§ **Exercise directions**
Can you edit the text on hookup etiquette in shared vacation houses so it runs from "The etiquette rules" to "up, she adds.", with "sober" swapped for "clear-headed"?

** begin Page extract **

But if you're about to get away with a group of your friends over the long weekend, you might have your sights set on vacation sex with another housemate — and you should absolutely go for it. "Adults are entitled to their sexual pleasure on vacation as long as it’s consensual," Cooper says. The question is, how do you get away with hooking up without pissing off all your temporary roommates?
The etiquette rules vary depending upon whether you're going to the house with your partner or as a single person. If you're single and hoping to meet someone, Cooper's advice is to stay sober enough to meet someone, "because you're usually calmer [without alcohol]," she says. As always, it's important to make sexual decisions for yourself and communicate your limits before you hook up, she adds.
Couples, on the other hand, should talk ahead of time about how they want to use their vacation time, says Lisa Schwartz, PhD, a AASECT-certified psychotherapist in Philadelphia. "For some folks, vacation is the only time life permits for sexual activity," she says. "For others, they prefer to see if it fits in and prefer to take in other activities, especially if it is a unique travel opportunity." If you and your partner decide you do want to have sex on this vacay, the key is to carve out time to make it happen, Cooper says. That might mean staying home when everyone is out and about, having morning sex, playing music to muffle any sounds, or using a "Do Not Disturb" door hanger.
If you're worried about being "rude," that's very conscientious of you. But Dr. Schwartz says that having sex in a group house isn't really rude as long as it's in the privacy of your own room. However, while other areas of the house might intrigue (especially if it's a fancy Airbnb), you should clear it with your roomies to make sure it's okay that you have sex in the hot tub. "I would recommend talking with the group to discuss the boundaries of the 'public' spaces," she says.
On that note, Cooper stresses that it's important to keep your hookups somewhat private, especially if you're a single person. "Once shared, it changes the dynamic of the whole group, in addition to the manner in which others in the house treat you and your sexual partner," she says. That "tribe-like" vibe that we mentioned before can turn into gossiping, teasing, and potential judgment, she says. But, if you're cool sharing deets about your hookups, obviously do you.
And if you follow all of these tips, and still end up getting walked-in on by one of your house mates, your best bet is to acknowledge the humor, Dr. Schwartz says. This avoids any awkwardness in the long run, and potentially curbs some of the drama, too.

** end Page extract **
** begin Data section **

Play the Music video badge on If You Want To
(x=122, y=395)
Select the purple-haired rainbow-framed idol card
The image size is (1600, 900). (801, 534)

** end Data section **
** begin Data section **

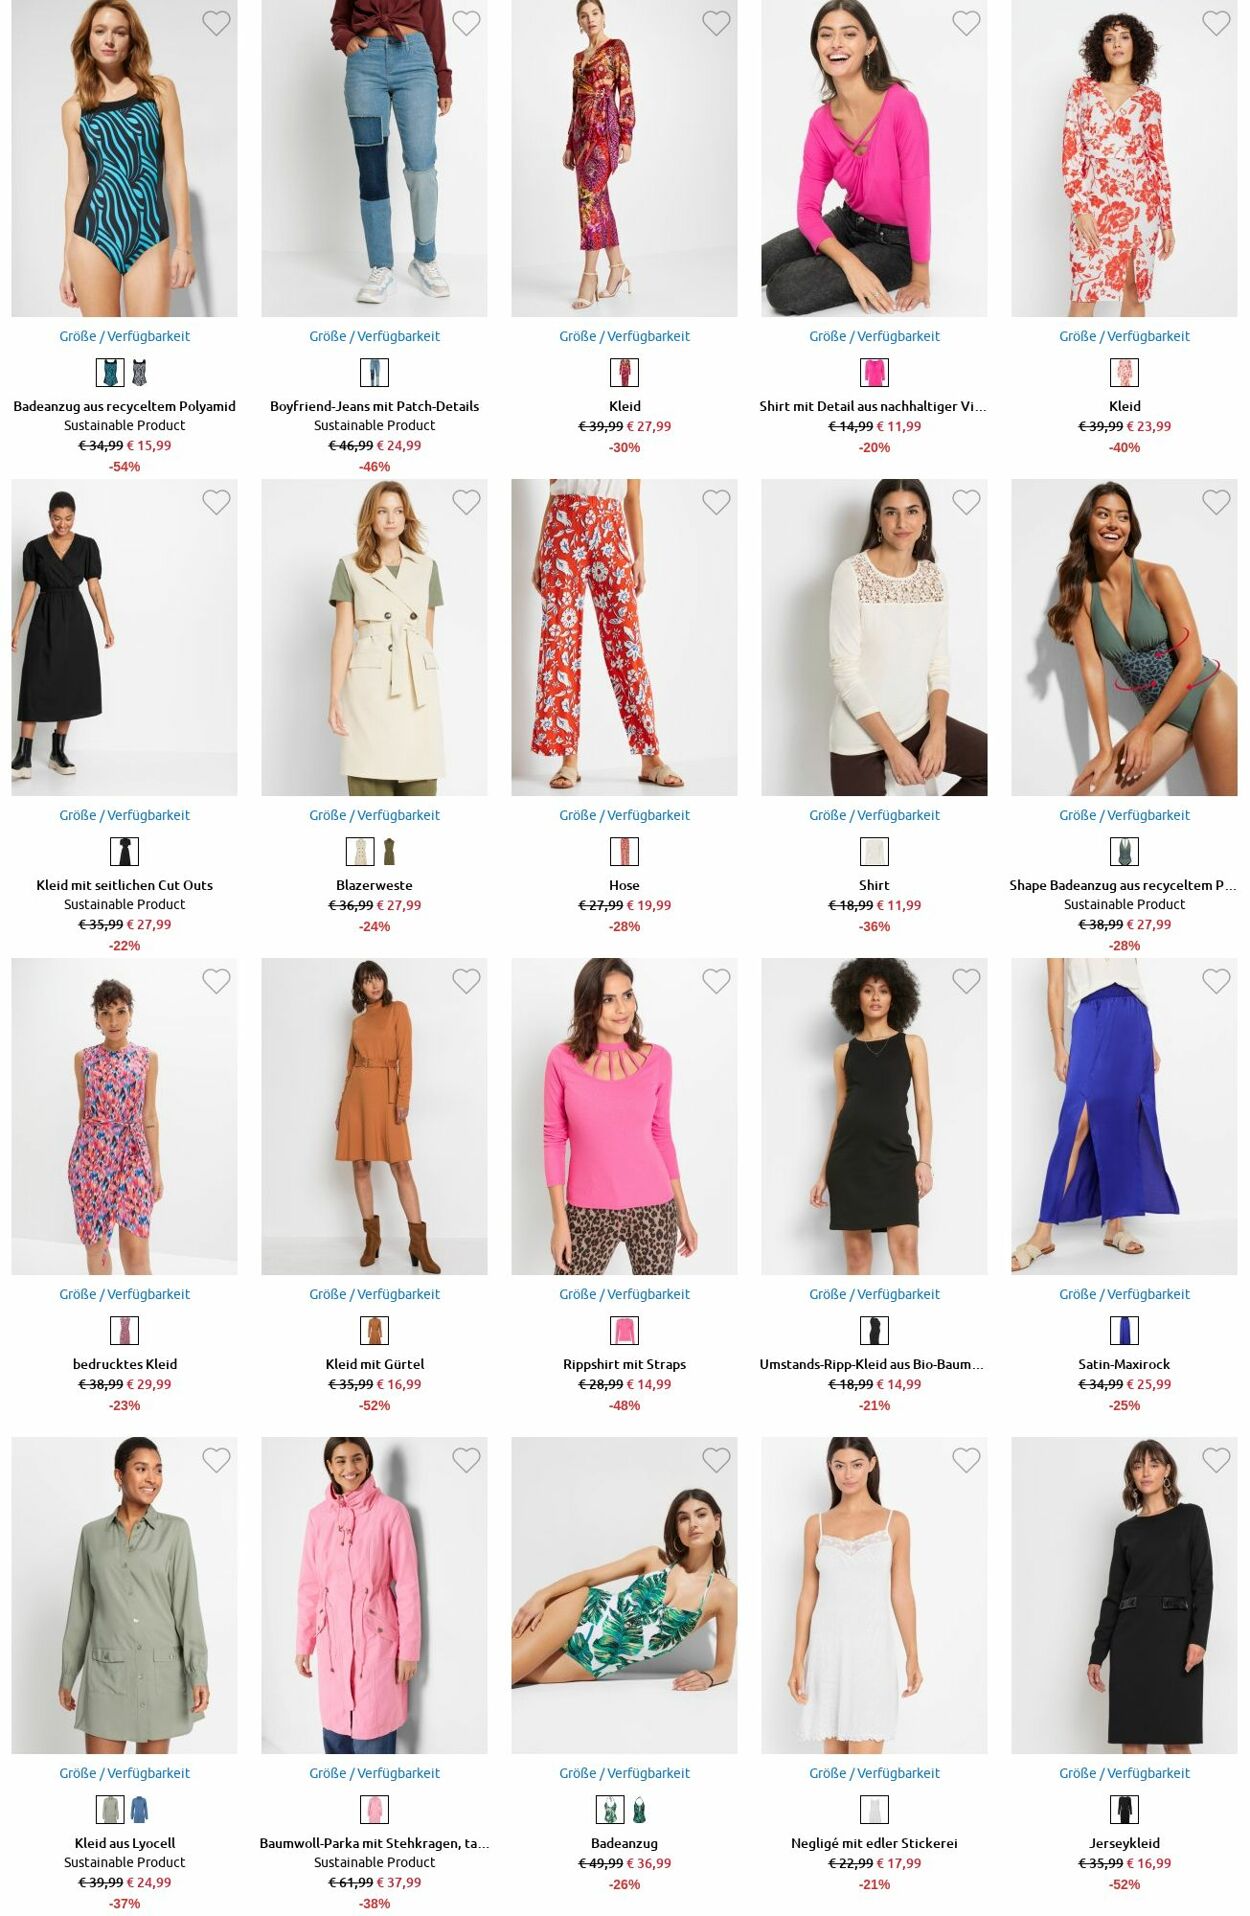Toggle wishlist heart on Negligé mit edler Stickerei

** end Data section **

§ **Final answer**
The etiquette rules vary depending upon whether you're going to the house with your partner or as a single person. If you're single and hoping to meet someone, Cooper's advice is to stay clear-headed enough to meet someone, "because you're usually calmer [without alcohol]," she says. As always, it's important to make sexual decisions for yourself and communicate your limits before you hook up, she adds.